132 independen yang bermunculan. Penelitian ini bermula dari rasa pribadi mengenai hal yang saya anggap dekat dengan kehidupan sehari-hari, yaitu gig dan indie. Ternyata kedua hal itu tidak benar-benar dekat dengan saya dan tidak seremeh yang saya pikirkan. Sebuah hal yang awalnya saya kira hanya hiburan semata ternyata memiliki hal-hal yang cukup serius di belakangnya. Seperti bagaimana ternyata gig ini terdiri atas anak-anak muda dari kelompok kelas menengah yang seolah-olah terlihat berusaha membedakan diri, mengingat biasanya kelas menengah ini berada di antara kelas bawah dan kelas atas. Mereka berusaha membedakan diri, salah satunya dengan ruang berupa gig yang mereka bentuk sedemikian rupa.
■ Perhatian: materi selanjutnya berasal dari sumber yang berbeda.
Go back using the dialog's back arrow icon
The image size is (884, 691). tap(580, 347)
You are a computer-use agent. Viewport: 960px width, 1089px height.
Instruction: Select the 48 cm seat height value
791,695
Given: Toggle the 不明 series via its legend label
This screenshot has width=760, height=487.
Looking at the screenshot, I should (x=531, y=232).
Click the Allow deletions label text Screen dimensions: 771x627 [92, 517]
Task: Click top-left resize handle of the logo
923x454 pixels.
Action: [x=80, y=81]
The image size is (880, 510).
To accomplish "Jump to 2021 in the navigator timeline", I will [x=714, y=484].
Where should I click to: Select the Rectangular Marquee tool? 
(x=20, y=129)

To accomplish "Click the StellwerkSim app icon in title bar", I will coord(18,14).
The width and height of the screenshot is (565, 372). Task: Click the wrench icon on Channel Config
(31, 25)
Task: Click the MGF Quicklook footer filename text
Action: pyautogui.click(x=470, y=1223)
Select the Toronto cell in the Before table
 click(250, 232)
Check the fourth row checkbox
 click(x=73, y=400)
Salah satu upayanya dalam memenuhi kebutuhan akan hiburan yang sebenarnya bukan kebutuhan primer, mereka lakukan dengan merekonstruksi ruang-ruang yang gunanya bukan untuk menggelar pertunjukan itu menjadi ruang pertunjukan untuk memenuhi kebutuhan akan hiburan. Selain itu, dari awal saya terkesan menunjukkan betap demokratisnya gig dengan saling pengertiannya satu sama lain di dalam suatu gig. Mungkin saya sempat terlena dengan bagaimana keramahan para partisipan gig yang begitu baiknya menyambut saya sejak awal penelitian ini dilakukan. Memang di dalam berlangsungnya pergelaran itu semua tampak setara. Tapi setelah mencoba melihat dari luar, kesetaraan itu ternyata terjadi karena mereka memiliki kelas sosial atau ekonomi yang kurang lebih memang sama, sehingga tidak heran mereka bisa merasa sama satu sama lain. Ke-demokratis-an itu tampak jelas dari bagaimana para partisipan gig itu satu sama lain berhubungan tanpa jarak dan

133 menerima dengan baik segala macam genre musik dalam suatu gig asalkan memiliki semangat yang independen. Tetapi di samping ke-demokratis-an yang mengesankan bahwa mereka cukup inklusif dan terbuka terhadap segala kalangan, mereka sebenarnya sekaligus eksklusif dengan berbagai keengganan terhadap sesuatu yang sifatnya lebih besar yaitu mainstream dan segala perangainya yang dibawa (seperti konser untuk pertunjukannya dan label mayor untuk tempat bernaung para musisinya). Alasan penolakannya adalah yang mainstream itu dinilai terlalu berjualan atau komersil. Padahal berjualan sendiri tidak ada salahnya. Tetapi keberadaan mainstream itu justru membuat mereka menjadi berbeda, unik, dan menarik. Tanpa keberadaan mereka indie dengan gig-nya tidak bisa membedakan diri. Sehingga, bila dilihat secara lebih luas ternyata indie dan gig-nya itu cukup eksklusif di balik segala keinklusifannya. Memang yang indie-indie itu juga berjualan, tetapi tidak dengan skala yang besar dan masif, lagi-lagi hal ini membuat indie dan gig yang didalamnya itu inklusif tetapi apabila dilihat lagi mereka cukup eksklusif. Sebab, dengan skala yang kecil membuat sesuatu yang indie itu belum tentu dapat dimiliki semua orang karena jumlahnya yang cukup terbatas.